Hansen et al. performed a \(\approx\) 2 week test–retest of WORQ domain scores. Retest was completed electronically under similar conditions, and ICCs (two-way, absolute agreement) were reported. No dichotomous/nominal/ordinal reliability analyses were applicable. The answers to the eight questions are found in the table below.
| COSMIN Box 6. Reliability (Hansen et al.) | ||||
| Q# | Checklist item | Finding in Hansen et al. | COSMIN rating | Justification |
|---|---|---|---|---|
| 1 | Were patients stable between repeated measurements? | Stability assumed; no explicit GRC (global rating of change) anchor reported. | Adequate | COSMIN: ‘Assumable that patients were stable’ → Adequate. |
| 2 | Was the time interval appropriate? | Retest at ~14 days. | Very good | Common and appropriate interval for PROM test–retest. |
| 3 | Were measurement conditions similar for repeated measurements? | Same self-administered mode/context across time points. | Very good | Comparable conditions/mode across T1–T2. |
| 4 | For continuous scores: was the appropriate ICC calculated (with evidence of no systematic change)? | ICC\(_{agreement}\) (two-way) reported; no explicit test of no change. | Very good | Model is appropriate (ICC\(_{agreement}\)) and includes systematic error |
| 5 | For dichotomous scores: was kappa calculated? | Not applicable. | NA | WORQ items are 0–10; domains are continuous. |
| 6 | For nominal scores: was an unweighted kappa calculated? | Not applicable. | NA | No nominal outcomes. |
| 7 | For ordinal scores: was a weighted kappa calculated? | Not applicable. | NA | No ordinal rater-agreement analysis required. |
| 8 | Any other important design/statistical flaws? | No important flaws affecting reliability noted. | Very good | Design/reporting suitable for test–retest. |
| GRC = Global Rating of Change.
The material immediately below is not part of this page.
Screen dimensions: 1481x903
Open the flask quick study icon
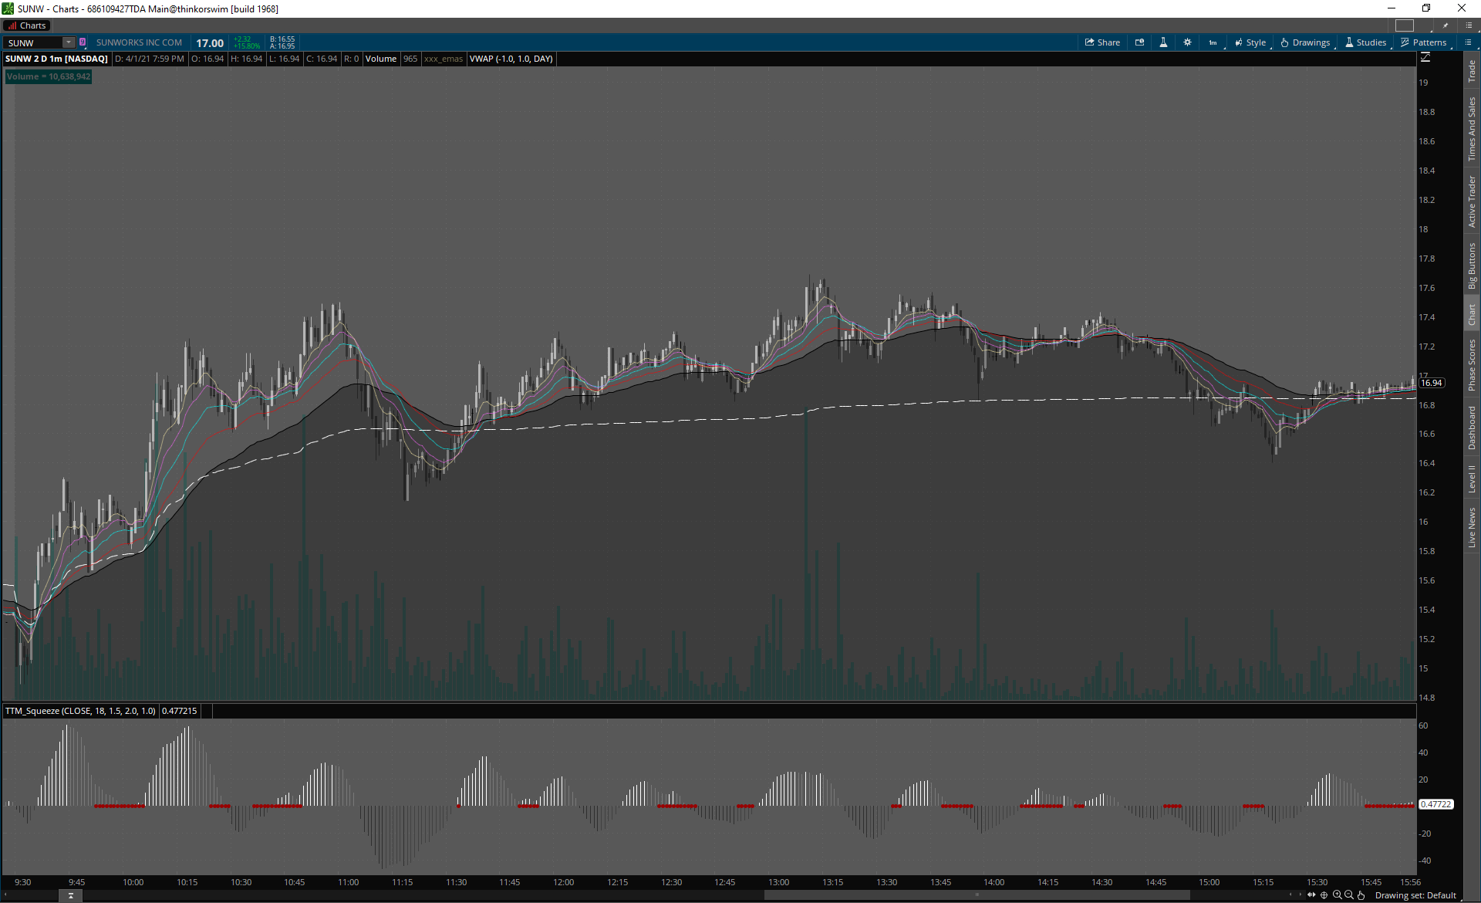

ICC\(_{agreement}\) = intraclass correlation coefficient (absolute agreement). Ratings per COSMIN categories: very good / adequate / doubtful / inadequate / NA. | ||||
3.7 Based on what you have learned from this article, do you think the WORQ would be appropriate as a primary outcome for your RCT? Give reasons for your answer.
The WORQ physical function subscale can serve as a defensible primary PROM for a work-focused CLBP RCT, but only if you plan for interpretation of change and are transparent about using a single domain.
Several strengths are noted: It targets work-relevant physical functioning (your primary outcome), has solid internal consistency and acceptable test–retest reliability, is validated in Danish, and is practical for repeated administration.
On the downside is: Responsiveness and MIC haven’t been established, and using only one domain departs from the intended multi-domain structure and needs clear justification. Lastly, you must ensure expected effects exceed measurement error and aren’t masked by floor/ceiling issues.